FVIIa is the focus of a number of studies that aim to increase its half-life owing to the large potential market for this protease [141,142]. Some strategies aim to stabilize FVIIa in the circulation by fusing it with larger proteins [143]. Genetic fusion with albumin to therapeutic proteins has been used successfully with cytokines, insulin and growth hormone [144147]. Preclinical studies in rats of albumin fused to FVIIa indicates that the half-life of FVIIa could be substantially extended in vivo, and this could significantly reduce the overall dosing frequency required for a therapeutic benefit. Other strategies include N-glycan PEGylation and formulation with PEGylated liposomes [148,149]. As Ca2+ stimulates both the activity of FVIIa and its interaction with TF, mutations with a protease that mimic this effect may also prove useful [150]. Two FVIIa analogues are worth noting given the differences in their design strategy. The first involves increasing the catalytic activity of the protease, whereas the second focuses upon improving targeted activation.

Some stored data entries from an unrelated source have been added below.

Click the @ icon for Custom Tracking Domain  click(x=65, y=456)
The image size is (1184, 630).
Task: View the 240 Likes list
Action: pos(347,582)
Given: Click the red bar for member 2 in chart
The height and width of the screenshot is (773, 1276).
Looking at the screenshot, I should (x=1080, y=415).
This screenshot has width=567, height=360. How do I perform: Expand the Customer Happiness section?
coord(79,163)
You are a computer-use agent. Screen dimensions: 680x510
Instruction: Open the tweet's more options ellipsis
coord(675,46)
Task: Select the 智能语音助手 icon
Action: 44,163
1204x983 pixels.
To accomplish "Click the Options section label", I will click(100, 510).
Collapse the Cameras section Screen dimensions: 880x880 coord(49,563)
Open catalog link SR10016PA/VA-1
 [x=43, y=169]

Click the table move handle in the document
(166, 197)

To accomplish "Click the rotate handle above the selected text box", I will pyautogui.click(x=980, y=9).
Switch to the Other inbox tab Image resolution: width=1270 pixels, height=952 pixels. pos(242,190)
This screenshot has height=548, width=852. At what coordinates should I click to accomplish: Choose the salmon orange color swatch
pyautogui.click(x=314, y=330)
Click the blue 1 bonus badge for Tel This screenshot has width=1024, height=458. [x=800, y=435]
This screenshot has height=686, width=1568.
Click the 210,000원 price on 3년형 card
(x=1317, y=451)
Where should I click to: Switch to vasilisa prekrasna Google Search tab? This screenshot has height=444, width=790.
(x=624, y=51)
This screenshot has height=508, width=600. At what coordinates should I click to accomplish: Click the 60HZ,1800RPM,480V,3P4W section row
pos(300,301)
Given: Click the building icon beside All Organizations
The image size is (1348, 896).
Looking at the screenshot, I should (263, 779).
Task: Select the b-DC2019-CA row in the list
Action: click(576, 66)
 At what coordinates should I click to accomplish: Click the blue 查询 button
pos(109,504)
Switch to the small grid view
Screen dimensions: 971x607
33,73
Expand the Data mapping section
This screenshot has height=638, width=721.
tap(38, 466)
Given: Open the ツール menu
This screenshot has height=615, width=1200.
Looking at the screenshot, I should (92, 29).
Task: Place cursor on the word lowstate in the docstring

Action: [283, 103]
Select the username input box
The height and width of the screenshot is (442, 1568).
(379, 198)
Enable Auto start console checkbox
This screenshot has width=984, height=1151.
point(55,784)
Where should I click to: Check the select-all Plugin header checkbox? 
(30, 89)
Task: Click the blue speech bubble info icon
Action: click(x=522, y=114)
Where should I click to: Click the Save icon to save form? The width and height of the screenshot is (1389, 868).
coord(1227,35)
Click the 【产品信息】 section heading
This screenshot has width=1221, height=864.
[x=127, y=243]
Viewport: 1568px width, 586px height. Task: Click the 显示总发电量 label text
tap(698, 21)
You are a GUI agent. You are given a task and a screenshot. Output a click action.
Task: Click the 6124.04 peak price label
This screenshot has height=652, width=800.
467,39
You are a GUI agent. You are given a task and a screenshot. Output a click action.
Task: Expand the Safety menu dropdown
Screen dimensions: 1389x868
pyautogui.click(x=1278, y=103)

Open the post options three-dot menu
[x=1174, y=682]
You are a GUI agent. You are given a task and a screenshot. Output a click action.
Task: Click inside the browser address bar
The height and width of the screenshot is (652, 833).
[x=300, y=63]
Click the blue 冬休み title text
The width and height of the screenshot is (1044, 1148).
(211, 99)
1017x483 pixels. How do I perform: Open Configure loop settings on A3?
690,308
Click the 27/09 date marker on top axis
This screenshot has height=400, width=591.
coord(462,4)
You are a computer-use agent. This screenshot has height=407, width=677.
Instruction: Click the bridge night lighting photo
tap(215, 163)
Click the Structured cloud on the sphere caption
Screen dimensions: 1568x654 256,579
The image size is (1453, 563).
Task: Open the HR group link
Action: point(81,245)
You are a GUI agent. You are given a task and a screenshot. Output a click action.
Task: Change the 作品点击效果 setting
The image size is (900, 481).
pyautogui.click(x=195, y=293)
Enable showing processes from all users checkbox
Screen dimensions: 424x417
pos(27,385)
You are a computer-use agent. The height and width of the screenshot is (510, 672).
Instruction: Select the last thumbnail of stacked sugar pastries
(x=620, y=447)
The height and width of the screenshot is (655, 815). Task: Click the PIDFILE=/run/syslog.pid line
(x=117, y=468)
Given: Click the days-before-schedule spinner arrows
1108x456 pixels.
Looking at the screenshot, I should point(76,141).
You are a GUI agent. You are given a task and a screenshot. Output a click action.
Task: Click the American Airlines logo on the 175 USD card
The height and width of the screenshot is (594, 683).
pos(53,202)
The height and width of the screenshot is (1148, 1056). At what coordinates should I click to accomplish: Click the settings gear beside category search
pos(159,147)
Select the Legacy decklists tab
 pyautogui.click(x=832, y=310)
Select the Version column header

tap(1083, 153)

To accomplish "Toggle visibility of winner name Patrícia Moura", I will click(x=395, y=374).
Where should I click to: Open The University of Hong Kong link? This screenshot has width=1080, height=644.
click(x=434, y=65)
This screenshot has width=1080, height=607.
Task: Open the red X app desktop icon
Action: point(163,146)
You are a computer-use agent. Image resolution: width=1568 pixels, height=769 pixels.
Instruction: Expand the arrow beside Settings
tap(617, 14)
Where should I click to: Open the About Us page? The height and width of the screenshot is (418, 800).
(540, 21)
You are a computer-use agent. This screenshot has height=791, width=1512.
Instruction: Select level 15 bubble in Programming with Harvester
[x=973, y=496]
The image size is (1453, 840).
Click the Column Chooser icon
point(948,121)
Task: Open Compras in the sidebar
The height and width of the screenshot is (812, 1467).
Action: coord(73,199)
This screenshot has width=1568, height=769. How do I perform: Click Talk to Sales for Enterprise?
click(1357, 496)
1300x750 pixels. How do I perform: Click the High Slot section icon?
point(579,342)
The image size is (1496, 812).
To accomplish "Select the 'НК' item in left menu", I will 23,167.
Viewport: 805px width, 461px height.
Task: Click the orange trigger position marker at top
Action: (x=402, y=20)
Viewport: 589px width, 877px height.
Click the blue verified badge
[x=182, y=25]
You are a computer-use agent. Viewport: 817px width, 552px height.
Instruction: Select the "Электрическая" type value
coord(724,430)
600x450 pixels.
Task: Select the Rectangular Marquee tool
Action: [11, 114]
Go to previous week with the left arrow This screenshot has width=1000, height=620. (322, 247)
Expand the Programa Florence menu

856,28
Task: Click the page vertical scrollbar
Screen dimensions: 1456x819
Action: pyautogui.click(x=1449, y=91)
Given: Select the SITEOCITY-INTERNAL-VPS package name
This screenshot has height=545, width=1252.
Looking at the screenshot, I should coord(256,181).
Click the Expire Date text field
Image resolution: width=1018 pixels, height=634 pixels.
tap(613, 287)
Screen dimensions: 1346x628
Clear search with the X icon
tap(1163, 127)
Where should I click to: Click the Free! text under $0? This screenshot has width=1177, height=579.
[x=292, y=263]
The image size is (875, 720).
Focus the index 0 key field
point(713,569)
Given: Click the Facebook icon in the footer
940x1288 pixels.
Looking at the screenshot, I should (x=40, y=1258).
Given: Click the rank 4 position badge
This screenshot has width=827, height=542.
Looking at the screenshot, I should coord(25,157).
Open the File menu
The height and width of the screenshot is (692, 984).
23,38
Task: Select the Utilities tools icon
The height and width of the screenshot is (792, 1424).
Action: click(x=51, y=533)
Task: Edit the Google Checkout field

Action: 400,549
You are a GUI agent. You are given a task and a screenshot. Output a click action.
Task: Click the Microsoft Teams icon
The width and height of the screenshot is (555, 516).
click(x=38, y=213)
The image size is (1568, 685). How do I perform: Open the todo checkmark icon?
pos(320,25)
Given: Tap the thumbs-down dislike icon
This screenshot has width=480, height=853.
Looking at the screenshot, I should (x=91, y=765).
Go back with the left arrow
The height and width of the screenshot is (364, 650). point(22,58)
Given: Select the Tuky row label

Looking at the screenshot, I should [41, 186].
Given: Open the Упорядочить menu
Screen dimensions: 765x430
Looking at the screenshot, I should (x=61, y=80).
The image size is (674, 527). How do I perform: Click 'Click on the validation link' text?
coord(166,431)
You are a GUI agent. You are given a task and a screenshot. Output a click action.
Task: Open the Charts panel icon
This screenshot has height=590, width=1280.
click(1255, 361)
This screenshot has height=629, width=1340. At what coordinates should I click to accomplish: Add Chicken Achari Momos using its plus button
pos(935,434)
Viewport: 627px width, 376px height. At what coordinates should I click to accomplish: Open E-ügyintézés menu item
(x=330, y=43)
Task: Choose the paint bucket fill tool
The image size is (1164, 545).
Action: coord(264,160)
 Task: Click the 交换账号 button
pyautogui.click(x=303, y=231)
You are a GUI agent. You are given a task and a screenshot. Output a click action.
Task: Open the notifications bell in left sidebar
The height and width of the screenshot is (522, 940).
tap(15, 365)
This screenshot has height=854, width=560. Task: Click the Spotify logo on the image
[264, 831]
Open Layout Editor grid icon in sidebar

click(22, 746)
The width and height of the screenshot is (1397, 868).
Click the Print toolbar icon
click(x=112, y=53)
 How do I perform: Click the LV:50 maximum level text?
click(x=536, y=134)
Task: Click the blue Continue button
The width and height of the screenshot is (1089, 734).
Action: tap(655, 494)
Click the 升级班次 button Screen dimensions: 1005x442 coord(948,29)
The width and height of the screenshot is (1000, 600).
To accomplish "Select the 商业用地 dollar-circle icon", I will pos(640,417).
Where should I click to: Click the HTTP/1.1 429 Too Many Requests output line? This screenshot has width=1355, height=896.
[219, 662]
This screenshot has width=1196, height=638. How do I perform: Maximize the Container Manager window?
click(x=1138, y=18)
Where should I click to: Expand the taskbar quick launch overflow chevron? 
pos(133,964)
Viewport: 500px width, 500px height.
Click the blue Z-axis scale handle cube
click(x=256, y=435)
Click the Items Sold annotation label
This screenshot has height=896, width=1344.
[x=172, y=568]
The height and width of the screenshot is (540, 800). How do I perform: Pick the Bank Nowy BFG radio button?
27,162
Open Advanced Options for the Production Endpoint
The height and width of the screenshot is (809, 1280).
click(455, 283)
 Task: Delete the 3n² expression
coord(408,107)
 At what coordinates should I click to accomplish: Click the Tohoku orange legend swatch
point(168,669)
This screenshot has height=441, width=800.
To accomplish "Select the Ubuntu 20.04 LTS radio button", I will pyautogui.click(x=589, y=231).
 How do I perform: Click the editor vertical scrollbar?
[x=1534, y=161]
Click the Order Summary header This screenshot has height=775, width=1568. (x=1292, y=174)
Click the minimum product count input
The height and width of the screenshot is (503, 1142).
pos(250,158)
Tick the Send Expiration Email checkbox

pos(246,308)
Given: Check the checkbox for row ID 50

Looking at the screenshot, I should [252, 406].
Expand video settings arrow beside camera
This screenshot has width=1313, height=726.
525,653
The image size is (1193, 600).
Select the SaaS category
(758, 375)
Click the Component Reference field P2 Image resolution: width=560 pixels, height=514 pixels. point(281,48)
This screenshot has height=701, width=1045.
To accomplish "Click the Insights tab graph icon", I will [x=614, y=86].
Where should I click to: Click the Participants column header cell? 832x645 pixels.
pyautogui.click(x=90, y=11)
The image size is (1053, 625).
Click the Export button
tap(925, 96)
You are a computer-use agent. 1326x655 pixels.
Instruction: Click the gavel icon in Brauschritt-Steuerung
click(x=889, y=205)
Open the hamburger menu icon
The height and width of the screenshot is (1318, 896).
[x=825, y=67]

An increased efficacy of FVIIa is sought via gains in intrinsic activity or localization. Both approaches offer the potential to induce blood clot formation more rapidly and create thrombi that are more robust and resistant to fibrinolysis. NN1731 (vatreptacog alfa) is a triple mutant (V158D/E296V/M298Q) of FVIIa in development by Novo Nordisk [151]. Mutations introduced in the molecule are found in the serine protease domain, and the region between the EGF and protease domain that stabilizes the activated form of the protease in a state that is similar to the structural transition induced by TF [152]. These mutations stabilize burial of the N-terminus of the protease that is pivotal for the expression of its catalytic activity and the engineered form is approx. 30-fold more effective in the activation of FX in both solution and on the surface of activated platelets [151,152] As expected, stabilization of the active site of FVIIa into a more conventional trypsin-like state is associated with an increased susceptibility to inhibition, both by small molecule and macromolecular inhibitors. NN1731 is in a Phase II clinical trial to treat haemophilia A or B patients who have developed inhibitors. Enhanced localization to sites where activity of the therapeutic protease affords another mechanism for enhancing the in vivo efficacy of FVIIa. One of the key limitations of FVIIa results from its low affinity for platelet membranes, which has been documented to be much higher in other Gla domain containing proteases and suggests an effect that could be transplanted. Structure–function studies of the Gla domain of FVIIa have successfully created proteases with enhanced binding characteristics and improved procoagulant properties. For example, a mutant of FVIIa bearing five substitutions in the Gla domain has been documented as presenting more than a 150-fold increase in affinity for membranes and an approx. 40-fold gain in procoagulant activity [153]. A variant of this mutant, BAY 86-6150 (Bayer), has recently completed a Phase I clinical trial for Bayer under the name BAY7. Gains in potency sought for FVIIa contrast with the selective reduction targeted in APC.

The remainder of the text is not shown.